Эва предложила мне пройтись пешком. Она взяла меня под руку, и мы молча пошли по все еще оживленной Фридрихштрассе, а потом свернули на уже пустынную Унтер-ден-Линден. Перед порталом Государственной библиотеки Эва вдруг вернулась к нашим общим воспоминаниям.
— А помнишь, здесь справа, в столовой — вот, кажется, те окна, нет, те выходят во двор, — ты давал мне свои последний пфенниг, если мне нечем было платить за кофе за два дня до стипендии? И как ты — кажется, в первый день нашего знакомства — с ангельским терпением пытался посвятить меня в таинства обращения с каталогами? Каталогом общего пользования, алфавитным и предметным. Так ведь? Ты был трогательно заботлив, но я так и не научилась пользоваться ими как следует… А вот и наш старый Гумбольдт. Давай посидим здесь минутку, как тогда, у его каменных ног. Чудесное было время! Я как раз окончательно порвала с Мартином. Я ужасно грустила и все-таки была счастлива. Ты мне очень тогда помог, но никогда не пытался стать для меня больше, чем другом. Я была рада, что уехала из дома, что с Мартином покончено, что я много читаю и у меня есть ты. А теперь пройдем по нашим старым улицам и в сегодняшний день вернемся только на Алексе.
Мы пошли по нашим старым улицам, мимо вновь отстроенного Оперного театра, празднично и ярко освещенного прожекторами, мимо Хедвигскирхе, над которой опять высилась крыша, постояли, как бывало прежде, перед Вердерской церковью, ее готический силуэт причудливо выделялся на фоне синего ночного неба, послушали, как шумит вода у Фридрихсграхта, и, только подойдя к дому Эвы, заговорили о сегодняшнем дне.
— Ты настроен не слишком оптимистически, не так ли?

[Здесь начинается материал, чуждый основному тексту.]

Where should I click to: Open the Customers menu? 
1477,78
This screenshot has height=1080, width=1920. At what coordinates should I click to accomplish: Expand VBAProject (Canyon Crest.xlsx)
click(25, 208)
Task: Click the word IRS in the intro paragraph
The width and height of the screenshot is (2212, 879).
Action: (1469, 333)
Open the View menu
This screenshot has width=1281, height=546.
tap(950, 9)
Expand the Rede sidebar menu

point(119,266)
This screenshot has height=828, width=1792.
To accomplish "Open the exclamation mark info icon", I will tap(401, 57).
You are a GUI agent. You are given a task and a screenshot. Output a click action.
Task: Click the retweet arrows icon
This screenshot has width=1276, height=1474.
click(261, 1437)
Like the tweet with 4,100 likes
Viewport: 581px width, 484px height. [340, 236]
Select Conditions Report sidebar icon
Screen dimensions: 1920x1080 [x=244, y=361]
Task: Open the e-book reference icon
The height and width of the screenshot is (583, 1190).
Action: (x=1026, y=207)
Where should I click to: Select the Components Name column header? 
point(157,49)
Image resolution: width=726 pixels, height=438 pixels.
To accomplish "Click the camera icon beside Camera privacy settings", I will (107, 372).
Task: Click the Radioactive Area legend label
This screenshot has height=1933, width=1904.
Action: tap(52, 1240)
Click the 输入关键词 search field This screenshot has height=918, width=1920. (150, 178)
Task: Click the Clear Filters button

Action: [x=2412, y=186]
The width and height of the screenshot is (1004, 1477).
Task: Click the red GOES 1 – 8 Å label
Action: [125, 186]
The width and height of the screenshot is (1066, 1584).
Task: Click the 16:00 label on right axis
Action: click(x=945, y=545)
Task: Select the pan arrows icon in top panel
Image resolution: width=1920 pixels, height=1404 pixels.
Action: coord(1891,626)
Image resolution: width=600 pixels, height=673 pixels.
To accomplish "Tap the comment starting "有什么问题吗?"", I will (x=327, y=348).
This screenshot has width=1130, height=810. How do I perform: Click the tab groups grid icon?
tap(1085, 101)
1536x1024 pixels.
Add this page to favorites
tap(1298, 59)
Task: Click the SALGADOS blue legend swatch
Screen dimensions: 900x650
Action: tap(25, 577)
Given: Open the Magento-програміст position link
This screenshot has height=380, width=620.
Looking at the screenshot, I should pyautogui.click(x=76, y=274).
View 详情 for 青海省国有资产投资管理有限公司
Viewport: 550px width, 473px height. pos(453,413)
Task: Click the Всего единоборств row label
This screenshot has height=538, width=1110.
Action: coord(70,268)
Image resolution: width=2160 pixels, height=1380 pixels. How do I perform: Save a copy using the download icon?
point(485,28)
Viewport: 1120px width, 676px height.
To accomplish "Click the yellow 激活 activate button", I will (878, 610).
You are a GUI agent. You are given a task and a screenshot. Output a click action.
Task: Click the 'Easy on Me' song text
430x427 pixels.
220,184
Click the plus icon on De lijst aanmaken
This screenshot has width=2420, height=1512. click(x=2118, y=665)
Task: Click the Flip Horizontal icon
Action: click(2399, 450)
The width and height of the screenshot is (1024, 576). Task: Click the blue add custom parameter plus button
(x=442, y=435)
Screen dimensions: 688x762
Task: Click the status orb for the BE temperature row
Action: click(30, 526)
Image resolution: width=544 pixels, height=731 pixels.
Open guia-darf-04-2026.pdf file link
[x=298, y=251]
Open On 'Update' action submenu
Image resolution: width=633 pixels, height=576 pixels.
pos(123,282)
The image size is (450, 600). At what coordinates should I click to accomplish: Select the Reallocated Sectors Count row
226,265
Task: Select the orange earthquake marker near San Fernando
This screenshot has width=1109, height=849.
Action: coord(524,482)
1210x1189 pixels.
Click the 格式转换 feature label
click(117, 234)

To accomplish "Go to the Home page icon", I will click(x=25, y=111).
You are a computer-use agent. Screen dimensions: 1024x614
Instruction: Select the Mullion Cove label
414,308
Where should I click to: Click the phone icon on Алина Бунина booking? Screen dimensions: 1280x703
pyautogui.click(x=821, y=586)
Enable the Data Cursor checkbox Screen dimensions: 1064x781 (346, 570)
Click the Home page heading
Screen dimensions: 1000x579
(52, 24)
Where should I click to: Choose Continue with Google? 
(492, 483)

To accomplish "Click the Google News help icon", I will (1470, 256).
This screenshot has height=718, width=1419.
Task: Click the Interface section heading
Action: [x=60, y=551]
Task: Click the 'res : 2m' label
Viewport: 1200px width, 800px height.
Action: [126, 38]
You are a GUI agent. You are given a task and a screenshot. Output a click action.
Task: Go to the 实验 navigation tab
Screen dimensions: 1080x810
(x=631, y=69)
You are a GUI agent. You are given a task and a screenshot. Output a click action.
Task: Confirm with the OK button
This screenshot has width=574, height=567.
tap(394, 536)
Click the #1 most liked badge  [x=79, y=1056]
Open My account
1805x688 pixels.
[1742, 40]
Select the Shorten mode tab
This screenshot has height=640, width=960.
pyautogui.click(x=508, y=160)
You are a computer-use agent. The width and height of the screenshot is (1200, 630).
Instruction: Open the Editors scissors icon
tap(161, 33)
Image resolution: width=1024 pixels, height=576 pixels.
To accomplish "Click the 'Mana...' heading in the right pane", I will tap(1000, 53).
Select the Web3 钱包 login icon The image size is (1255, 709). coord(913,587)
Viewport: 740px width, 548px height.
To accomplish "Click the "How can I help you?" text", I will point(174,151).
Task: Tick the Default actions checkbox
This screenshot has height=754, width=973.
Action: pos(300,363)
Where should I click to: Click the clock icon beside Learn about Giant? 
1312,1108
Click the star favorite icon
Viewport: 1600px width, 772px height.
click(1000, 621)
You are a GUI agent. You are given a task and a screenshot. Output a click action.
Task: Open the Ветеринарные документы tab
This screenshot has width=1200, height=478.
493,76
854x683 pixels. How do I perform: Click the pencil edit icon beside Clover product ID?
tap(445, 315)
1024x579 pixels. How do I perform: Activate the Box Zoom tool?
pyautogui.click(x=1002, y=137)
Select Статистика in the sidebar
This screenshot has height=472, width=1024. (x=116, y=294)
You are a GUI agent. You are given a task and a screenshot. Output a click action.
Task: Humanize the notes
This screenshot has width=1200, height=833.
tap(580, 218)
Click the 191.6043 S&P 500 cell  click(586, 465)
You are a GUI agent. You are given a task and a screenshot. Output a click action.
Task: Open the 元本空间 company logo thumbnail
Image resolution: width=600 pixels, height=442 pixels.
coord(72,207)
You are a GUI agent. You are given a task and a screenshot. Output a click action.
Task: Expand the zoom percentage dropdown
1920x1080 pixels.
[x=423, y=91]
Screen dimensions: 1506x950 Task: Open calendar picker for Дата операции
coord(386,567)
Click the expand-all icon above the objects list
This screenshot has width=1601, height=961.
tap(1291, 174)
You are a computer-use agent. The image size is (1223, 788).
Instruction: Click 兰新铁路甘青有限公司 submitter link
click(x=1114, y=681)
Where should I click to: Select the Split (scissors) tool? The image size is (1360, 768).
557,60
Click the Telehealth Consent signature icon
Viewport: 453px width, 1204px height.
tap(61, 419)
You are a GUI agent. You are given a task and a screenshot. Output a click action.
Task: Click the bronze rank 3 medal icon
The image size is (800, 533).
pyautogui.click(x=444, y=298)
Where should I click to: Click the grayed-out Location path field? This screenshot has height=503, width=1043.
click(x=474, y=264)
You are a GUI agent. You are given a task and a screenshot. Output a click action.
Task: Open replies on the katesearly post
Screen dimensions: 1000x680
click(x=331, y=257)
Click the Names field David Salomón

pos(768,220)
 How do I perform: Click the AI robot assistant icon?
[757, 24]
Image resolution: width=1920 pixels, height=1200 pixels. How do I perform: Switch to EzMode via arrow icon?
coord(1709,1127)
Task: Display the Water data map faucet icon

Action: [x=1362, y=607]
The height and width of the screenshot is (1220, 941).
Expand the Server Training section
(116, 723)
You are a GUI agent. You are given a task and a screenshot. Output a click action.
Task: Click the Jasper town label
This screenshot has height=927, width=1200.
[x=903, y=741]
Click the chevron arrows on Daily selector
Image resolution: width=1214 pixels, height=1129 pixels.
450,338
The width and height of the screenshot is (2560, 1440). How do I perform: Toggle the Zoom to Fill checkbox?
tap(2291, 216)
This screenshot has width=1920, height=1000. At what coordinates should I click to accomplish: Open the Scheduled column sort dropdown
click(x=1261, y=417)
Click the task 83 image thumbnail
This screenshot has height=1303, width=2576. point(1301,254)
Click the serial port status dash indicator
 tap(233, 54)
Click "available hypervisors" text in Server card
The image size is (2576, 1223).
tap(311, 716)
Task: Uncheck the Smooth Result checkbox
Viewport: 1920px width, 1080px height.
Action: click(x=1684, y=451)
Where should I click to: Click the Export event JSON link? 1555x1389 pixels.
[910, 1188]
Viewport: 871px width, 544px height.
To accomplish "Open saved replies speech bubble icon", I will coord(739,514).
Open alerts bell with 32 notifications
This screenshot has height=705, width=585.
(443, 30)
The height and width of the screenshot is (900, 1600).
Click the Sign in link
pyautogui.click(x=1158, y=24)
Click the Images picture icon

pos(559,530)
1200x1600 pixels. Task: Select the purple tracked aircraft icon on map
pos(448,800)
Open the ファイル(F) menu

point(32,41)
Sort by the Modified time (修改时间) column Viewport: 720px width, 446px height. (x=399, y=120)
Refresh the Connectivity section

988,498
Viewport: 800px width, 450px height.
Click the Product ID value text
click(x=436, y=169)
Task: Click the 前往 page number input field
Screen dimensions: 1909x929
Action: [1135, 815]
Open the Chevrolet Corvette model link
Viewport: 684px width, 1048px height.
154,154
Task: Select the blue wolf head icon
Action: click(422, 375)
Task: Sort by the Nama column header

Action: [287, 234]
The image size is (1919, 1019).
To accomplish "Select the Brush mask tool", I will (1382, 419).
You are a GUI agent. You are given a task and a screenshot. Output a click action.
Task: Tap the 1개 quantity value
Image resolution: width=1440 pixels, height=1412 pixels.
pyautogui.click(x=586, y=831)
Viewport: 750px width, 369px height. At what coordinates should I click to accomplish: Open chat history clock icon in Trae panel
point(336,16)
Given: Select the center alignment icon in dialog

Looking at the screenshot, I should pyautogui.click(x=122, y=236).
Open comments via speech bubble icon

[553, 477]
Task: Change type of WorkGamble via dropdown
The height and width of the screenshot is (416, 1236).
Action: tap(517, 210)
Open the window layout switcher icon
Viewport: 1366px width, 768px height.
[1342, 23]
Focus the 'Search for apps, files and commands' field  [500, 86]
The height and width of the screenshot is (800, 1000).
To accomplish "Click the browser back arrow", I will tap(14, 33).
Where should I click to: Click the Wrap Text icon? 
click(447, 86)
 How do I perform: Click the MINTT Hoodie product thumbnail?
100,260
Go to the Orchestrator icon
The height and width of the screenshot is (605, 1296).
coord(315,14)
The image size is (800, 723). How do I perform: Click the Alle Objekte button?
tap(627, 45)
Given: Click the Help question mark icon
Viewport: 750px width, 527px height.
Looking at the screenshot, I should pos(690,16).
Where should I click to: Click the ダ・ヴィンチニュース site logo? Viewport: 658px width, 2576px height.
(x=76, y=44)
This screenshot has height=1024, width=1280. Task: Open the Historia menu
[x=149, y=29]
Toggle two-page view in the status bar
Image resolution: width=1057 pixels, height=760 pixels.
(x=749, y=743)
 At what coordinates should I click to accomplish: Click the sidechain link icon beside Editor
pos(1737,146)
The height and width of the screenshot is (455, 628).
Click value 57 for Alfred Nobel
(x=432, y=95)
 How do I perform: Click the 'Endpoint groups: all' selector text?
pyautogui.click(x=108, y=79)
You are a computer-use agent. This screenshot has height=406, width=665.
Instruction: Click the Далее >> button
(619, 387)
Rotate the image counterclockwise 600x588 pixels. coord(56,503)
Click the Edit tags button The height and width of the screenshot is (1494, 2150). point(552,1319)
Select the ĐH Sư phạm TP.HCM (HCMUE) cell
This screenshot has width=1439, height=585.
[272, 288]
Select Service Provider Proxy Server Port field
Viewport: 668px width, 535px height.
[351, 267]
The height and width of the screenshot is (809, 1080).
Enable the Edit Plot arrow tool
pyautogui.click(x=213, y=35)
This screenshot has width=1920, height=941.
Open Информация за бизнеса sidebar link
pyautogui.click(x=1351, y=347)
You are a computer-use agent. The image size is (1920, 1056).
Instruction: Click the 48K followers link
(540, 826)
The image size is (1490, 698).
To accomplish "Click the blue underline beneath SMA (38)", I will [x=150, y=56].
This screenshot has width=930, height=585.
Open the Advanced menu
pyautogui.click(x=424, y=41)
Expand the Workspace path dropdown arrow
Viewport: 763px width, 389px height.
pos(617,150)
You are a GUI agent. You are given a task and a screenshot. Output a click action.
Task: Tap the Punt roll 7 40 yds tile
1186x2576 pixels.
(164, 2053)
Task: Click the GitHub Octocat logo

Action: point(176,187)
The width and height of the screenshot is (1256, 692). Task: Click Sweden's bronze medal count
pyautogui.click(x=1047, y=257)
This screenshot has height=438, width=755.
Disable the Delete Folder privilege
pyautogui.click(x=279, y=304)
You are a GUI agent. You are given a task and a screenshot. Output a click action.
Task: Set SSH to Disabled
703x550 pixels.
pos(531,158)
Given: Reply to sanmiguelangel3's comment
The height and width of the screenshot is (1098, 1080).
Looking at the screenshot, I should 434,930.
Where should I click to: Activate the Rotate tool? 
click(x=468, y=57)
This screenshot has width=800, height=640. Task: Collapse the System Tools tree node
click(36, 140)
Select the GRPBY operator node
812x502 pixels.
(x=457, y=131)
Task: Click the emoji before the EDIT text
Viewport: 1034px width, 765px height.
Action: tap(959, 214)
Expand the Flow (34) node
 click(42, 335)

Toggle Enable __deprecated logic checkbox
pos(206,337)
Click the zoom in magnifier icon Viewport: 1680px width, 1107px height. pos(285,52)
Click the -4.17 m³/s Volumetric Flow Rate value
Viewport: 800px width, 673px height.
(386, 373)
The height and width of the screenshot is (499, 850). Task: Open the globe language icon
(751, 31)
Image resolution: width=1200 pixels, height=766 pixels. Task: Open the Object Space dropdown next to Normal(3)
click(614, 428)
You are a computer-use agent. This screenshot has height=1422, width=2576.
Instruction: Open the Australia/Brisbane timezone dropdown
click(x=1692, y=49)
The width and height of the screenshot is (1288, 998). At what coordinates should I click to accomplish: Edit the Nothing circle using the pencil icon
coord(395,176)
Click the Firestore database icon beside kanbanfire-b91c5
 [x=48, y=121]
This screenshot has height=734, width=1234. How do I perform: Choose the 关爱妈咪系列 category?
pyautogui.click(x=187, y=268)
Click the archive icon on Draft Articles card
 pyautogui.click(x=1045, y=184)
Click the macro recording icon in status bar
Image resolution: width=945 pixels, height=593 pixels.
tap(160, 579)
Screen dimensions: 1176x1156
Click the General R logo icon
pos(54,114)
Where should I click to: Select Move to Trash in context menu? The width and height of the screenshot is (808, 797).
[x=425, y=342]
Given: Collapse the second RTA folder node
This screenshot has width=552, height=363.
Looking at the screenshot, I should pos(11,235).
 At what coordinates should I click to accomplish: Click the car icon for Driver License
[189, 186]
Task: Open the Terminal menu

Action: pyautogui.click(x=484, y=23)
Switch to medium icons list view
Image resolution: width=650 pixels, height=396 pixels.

— Нет, Эва. — Как всегда, стоит мне устать, я говорю долго и много, не находя нужных слов. «Он не любит тебя». Вот что надо было сказать. Но я вертелся и так и этак, ходил вокруг да около, зная, каким ударом будет для нее мой приговор.
— Он тебе, очевидно, симпатизирует, — сказал я наконец, — но ты же не этого ждешь.
— Это ужасно, если ты прав! — сказала Эва. В полном молчании мы дошли до ее дома.
— Нет, я больше но выдержу, — сказала она наконец. — Может, мне написать ему?
— Да, Эва, пожалуй, это самое лучшее. Ты раз и навсегда покончишь с терзающей тебя неизвестностью. Как бы это ни кончилось для тебя — счастливо или несчастливо, — все лучше, чем такая неопределенность. Вам надо выяснить отношения, и, конечно, он не станет сердиться на тебя, если ты воспользуешься своим равноправием.
Я был рад, что сумел на время закончить нашу беседу, мне хотелось наконец домой. Я устал, и жена, наверное, не спит и волнуется, потому что меня нет так поздно.